The Sweet Spot
On software, engineering leadership, and anything shiny.

QConSF: Day Three

Melody Meckfessel: Google/Cloud Engineering

  • The world is changing. Mobile is up and coming. Cloud platform is a huge market opportunity.
  • Google DevOps platform: supports fast builds, caching.
  • Best cloud platform on the planet (MarketingSpeak?)
  • Every day, Google cranks out 800K builds, 2 petabytes of data…
  • Internally: single monolithic code tree
  • Code is open to any engineer
  • Variety of languages
  • Mandatory code review.
  • Need good tools to get information about system.
  • Deployment resource utilization

Breaking the Monolith: Organizing your team to embrace microservices

  • what about microservices for startups? 500px is 40-person startup that embraced microservices
  • Ruby/Rails + Go architecture
  • Conway’s Law: reminds us that the core component of SE is humans!
  • Microservices: “hipster SOA”?! small services. cost of integration is lower than we once thought.
  • are SRP (single responsibility principle) at the codebase level

Prior Architecture

  • LB, app servers, db servers
  • many data stores, one monolithic code
  • lots of SPOFs
  • Large codebase. hard to enforce boundaries, leak over time.
  • lots of cascading failures
  • deployments were “get in line”
  • hosted datacenter

First thing: changed search/infrastructure

  • naturally asynchronous, off the critical path part of our infrastructure
  • rewrote the indexer in go
  • used to take 20hr to do a full build, now it takes 20m in Go
  • wrote search service layer - extracted out of app

Next: uploads

  • EC2-based go uploaders
  • Natural pair with S3

Activities and notifications

  • Ongoing
  • Riak
  • Technologies?

Lessons

1) DevOps

  • Do 12-factor apps
  • Monitor everything. They use datadog – hosted graphite
  • Implement an on-call rotation
  • Measure MTTD (detect), MTTR (resolve). Work to implement changes
  • Test your failover scenarios

2) Automation

  • Automation
  • Use circuit breakers
  • Michael Nygard: use circuit breakers. Try to recover from external failure scenarios.

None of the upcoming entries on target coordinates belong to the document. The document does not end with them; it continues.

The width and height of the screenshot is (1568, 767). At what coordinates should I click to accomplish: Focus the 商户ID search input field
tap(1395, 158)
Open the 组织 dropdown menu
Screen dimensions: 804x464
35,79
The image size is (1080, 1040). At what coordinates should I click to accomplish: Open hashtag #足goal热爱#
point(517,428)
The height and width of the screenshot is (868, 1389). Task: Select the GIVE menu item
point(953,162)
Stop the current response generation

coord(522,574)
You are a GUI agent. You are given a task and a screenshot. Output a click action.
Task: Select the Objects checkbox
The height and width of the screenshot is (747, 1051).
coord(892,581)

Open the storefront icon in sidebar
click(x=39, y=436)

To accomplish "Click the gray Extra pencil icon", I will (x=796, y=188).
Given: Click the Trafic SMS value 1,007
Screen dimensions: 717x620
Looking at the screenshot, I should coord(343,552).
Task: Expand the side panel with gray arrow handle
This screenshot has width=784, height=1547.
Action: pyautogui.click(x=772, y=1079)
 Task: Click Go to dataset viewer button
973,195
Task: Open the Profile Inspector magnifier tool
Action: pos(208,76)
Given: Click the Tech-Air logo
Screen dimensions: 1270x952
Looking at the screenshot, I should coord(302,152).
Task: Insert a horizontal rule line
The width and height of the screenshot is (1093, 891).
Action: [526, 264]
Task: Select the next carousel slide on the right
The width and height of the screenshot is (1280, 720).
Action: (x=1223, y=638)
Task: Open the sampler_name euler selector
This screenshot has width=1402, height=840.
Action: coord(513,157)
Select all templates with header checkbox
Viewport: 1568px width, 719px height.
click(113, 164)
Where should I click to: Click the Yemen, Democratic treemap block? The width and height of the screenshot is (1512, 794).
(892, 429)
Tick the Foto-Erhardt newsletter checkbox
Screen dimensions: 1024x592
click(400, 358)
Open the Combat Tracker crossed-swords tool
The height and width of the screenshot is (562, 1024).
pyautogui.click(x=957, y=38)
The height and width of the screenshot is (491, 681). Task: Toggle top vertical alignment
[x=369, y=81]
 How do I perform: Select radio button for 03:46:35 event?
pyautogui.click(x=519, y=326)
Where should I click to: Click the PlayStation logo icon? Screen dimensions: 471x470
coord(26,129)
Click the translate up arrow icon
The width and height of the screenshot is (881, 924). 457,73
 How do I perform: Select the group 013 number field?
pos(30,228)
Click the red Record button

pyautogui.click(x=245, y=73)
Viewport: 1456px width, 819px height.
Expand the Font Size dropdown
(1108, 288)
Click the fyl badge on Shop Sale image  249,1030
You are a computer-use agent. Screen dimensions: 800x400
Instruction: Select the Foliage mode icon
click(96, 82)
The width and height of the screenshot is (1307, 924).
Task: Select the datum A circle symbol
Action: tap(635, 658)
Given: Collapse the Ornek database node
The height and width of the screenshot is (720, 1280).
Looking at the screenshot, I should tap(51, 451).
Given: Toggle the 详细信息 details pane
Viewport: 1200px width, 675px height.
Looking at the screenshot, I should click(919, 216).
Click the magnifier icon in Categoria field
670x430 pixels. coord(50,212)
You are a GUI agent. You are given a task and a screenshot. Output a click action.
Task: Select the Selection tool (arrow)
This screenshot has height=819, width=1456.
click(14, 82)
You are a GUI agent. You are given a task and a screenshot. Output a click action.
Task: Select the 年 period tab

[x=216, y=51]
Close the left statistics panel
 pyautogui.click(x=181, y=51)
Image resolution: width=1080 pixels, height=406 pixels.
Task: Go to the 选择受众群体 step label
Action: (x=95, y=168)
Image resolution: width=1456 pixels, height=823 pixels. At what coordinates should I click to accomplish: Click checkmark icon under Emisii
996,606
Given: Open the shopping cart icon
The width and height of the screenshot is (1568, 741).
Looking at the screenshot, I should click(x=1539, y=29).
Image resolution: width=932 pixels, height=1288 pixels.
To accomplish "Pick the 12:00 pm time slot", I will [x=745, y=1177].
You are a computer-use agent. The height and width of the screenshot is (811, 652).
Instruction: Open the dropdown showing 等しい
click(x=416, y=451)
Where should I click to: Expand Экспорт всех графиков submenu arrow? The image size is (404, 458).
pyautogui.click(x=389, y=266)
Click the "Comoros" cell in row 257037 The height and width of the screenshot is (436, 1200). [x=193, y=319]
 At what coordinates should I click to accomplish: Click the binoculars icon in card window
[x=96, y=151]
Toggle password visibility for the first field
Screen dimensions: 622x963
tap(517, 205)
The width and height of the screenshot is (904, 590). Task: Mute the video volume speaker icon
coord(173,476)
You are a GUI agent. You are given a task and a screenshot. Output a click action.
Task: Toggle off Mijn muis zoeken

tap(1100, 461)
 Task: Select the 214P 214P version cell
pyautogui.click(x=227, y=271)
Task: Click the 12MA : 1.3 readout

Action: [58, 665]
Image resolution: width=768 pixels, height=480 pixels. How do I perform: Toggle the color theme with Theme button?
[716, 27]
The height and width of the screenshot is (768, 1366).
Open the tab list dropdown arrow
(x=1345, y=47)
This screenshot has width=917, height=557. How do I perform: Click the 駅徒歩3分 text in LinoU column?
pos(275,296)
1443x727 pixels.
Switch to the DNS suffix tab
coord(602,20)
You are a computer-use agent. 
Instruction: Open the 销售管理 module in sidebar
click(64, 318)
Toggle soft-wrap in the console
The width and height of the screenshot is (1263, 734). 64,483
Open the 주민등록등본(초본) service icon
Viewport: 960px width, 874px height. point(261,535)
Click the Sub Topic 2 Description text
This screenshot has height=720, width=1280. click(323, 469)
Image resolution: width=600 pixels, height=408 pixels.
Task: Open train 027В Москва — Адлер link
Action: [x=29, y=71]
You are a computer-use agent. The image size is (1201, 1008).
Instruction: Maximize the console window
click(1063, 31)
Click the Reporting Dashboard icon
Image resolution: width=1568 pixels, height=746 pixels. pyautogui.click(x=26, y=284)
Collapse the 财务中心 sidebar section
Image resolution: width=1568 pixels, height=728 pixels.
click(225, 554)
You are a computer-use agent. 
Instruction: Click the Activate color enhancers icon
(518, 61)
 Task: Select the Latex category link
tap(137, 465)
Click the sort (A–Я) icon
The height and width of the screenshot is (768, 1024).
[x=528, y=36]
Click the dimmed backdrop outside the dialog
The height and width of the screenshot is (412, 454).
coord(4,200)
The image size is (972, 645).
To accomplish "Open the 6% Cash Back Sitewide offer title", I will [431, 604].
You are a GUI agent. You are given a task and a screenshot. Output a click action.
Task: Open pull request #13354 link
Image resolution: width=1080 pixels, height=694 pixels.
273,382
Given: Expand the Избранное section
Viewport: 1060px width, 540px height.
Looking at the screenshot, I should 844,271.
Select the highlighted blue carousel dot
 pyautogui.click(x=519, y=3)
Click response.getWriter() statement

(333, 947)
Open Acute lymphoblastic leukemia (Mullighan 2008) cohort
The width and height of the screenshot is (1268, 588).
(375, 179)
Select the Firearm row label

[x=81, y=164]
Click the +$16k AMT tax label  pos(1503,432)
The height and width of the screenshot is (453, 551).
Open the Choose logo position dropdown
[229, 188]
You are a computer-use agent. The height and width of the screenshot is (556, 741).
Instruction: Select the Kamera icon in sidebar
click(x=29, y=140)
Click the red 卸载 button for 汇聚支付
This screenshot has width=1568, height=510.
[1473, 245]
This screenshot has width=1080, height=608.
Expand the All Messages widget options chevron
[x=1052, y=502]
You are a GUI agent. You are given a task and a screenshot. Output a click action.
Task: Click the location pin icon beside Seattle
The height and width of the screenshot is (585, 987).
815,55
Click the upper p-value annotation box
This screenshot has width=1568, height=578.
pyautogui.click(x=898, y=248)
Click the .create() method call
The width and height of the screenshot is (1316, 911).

3) Design for business capabilities

  • Break app into biz capabilities (search, reco, uploads)
  • Tempting to design around tech layers. don’t
  • treat each biz capability as a team

Teams

  • API facades can unblock teams. Web Team owns an API facade that proxies requests from the browser to serve the internal services (Sinatra app).
  • Cute: BFFs - backend-for-frontend
  • Web team: frontend code, API facade
  • Media team: upload service, watermarking
  • search team: search infrastructure
  • Mobile team: mobile apps, mobile API facade
  • Platform: everything else incl release engineering
  • How to spread institutional knowledge? Swap developers.

Deploying microservices with Docker, event sourcing, CQRS

@crichardson, http://microservices.io/

  • Using scala, functional immudatable domain models, microservices, event sourcing, CQRS and Docker

Why build event-driven microservices?

  • Traditional architecture: ACID+WAR-bundled monolith
  • Problem with monolith:
    • intimidates developers
    • infrequent deployments
    • overloads IDE
    • obstacle to scaling development
    • modules have different dependencies
    • long term commitment to architecture stack
  • Apply functional decomposition
  • Problem with RDBMS
    • Scalability
    • distribution
    • schema updates
    • O/R impedance mismatch
    • handling semi-structured data
  • Microservices = distributed data management
    • very painful, don’t try to do 2-phased commit
  • NoSQL has no ACID guarantees, limited transactions, limited querying capabilities

Event-based architecture to the rescue

  • Microservices publish events when state changes
  • Microservices subscribe to events
  • for this to work, you have to atomically publish an event when state changes
  • How to reliably generate events?
    • db triggers?
    • app code?
  • How to atomically update the datastore and publish events?
    • use two-phased commit

Event sourcing

  • For each aggregate/entity:
    • identify all the state-changing domain events
    • define event classes
  • That way you can reconstruct the current state of an entity by replaying events to get state.

  • Persisting events: use weak serialization, like JSON
  • For long-running aggregates, you can save a snapshot, discard old events.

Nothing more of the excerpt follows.